### THE TASK
Go through the records and report each line holding the string "Share".

═══ TASK INPUT ═══

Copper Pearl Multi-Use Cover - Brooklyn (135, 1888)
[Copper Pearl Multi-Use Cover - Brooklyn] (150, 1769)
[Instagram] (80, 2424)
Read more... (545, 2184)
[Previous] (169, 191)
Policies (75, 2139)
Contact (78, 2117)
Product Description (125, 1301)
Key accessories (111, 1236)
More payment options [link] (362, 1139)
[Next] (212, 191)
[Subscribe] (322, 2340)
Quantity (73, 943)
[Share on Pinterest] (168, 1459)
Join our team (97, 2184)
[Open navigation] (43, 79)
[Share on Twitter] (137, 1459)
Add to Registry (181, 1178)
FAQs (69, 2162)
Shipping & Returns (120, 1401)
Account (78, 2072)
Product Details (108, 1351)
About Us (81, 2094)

═══

### OUTPUT OF THE TASK
[Share on Pinterest] (168, 1459)
[Share on Twitter] (137, 1459)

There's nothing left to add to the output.